Support vector machines for predicting distribution of Sudden Oak Death in California

Guo, Qinghua, Maggi Kelly, and Catherine H. Graham. “Support vector machines for predicting distribution of Sudden Oak Death in California.”Ecological Modelling 182.1 (2005): 75-90.

Recently, several types of oak trees in California have been severely impacted by the emergence of Sudden Oak Death, an infectious disease caused by the pathogen Phytophthora ramorum. Using  support vector machine (SVM) approach, researchers provide a prediction for the distribution of sudden oak death with both two class and one class svms.

Researchers argue that a presence only modeling approach, with SVM as an example, will increase the prediction accuracy compared to methods that use a pseudo-absence approach  drawn from the underlying distribution of the presence data. Traditionally, SVMs were designed for two class classification for positive and negative or presence and absence for SDM purposes. However, true absence data is often hard to come by. However, a one class, presence only approach, will have a harder time detecting which environmental features are important in predicting the outcome. To overcome this a one class SVM approach was developed.
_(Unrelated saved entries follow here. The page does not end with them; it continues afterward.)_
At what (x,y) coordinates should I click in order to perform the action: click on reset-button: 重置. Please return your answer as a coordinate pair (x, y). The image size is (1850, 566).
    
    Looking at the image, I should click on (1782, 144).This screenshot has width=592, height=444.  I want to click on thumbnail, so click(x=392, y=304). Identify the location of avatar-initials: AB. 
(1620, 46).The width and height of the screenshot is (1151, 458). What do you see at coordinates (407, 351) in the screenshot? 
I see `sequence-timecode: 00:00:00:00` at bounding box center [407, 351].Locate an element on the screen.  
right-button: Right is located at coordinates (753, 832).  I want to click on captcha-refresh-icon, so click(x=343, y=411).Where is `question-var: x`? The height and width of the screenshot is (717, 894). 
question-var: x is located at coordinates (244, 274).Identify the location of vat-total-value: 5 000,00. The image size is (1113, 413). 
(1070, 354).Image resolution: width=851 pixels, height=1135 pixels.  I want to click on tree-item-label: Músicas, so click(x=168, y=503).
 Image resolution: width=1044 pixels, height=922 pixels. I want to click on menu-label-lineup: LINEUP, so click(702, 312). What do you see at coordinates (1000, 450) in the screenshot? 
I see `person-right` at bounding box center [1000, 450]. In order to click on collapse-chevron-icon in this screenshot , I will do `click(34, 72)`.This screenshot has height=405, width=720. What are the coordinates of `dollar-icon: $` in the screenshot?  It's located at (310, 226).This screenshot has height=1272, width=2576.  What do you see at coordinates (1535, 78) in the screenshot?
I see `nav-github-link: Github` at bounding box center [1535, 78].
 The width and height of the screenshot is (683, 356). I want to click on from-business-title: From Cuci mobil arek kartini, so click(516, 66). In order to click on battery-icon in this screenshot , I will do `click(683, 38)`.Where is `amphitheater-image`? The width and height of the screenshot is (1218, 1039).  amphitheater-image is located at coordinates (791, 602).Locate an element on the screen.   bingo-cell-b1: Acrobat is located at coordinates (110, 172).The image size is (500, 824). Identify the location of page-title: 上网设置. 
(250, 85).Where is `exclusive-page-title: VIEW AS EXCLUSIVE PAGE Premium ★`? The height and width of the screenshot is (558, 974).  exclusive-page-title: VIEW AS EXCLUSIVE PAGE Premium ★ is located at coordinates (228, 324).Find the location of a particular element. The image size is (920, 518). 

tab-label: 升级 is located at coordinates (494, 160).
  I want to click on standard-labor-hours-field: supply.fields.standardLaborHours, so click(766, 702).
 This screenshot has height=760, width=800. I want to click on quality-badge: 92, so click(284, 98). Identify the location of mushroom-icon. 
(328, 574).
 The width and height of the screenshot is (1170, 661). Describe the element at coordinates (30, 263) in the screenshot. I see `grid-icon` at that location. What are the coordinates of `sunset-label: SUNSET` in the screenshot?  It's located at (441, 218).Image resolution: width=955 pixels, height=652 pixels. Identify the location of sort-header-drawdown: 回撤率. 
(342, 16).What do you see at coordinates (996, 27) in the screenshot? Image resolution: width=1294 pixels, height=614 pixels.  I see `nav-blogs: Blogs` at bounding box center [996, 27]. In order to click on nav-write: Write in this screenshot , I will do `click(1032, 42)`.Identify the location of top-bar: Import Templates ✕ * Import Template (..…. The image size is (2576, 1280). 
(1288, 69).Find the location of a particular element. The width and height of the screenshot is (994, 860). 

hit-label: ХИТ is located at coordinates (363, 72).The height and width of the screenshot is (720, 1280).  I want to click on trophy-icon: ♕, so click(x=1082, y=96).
The training data for this paper consisted of locations where the occurrence of P. ramorum was confirmed in oaks located in California. Host distribution was generated through Landsat ThemP analysis project which provides information at a fine spatial scale (1:100,0000). 14 Environmental variables were used to train the models, environmental information was provided from Daymet. A five-fold cross-validation method was used to evaluate model accuracy.

SuddenOakDeathFigure

 

Researchers reported the true-positive rate for your one class SVM was 0.9272 + 0.0460 over an area of 18,441 km2. For the two class SVM reported a true-positive rate of 0.9105 + 0.0712 with a predicted area of 13,828 + 1316 km2. One class SVMs have two main advantages compared to other presence only modeling approached. First, they are able to utilize unique shapes of distributions in feature space through kernel functions. Second, one class SVMs make no assumptions about the distribution of the environmental parameters. Differences in the predicted areas between the two models may indicate that either the one class model has over predicted the area or risk or the two class model has underpredicted. Observed differences can be explained by the higher-true positive rate from the one class model, often false positive rates will increase with the true-positive rate. Another reason for larger risk areas in one class models can be attributed to the two-class model sampling pseudo-absences from presence points, resulting in a more conservative risk estimation. This study demonstrates how a support vector machine approach can be used to ascertain the potential risk of an infectious disease epidemic.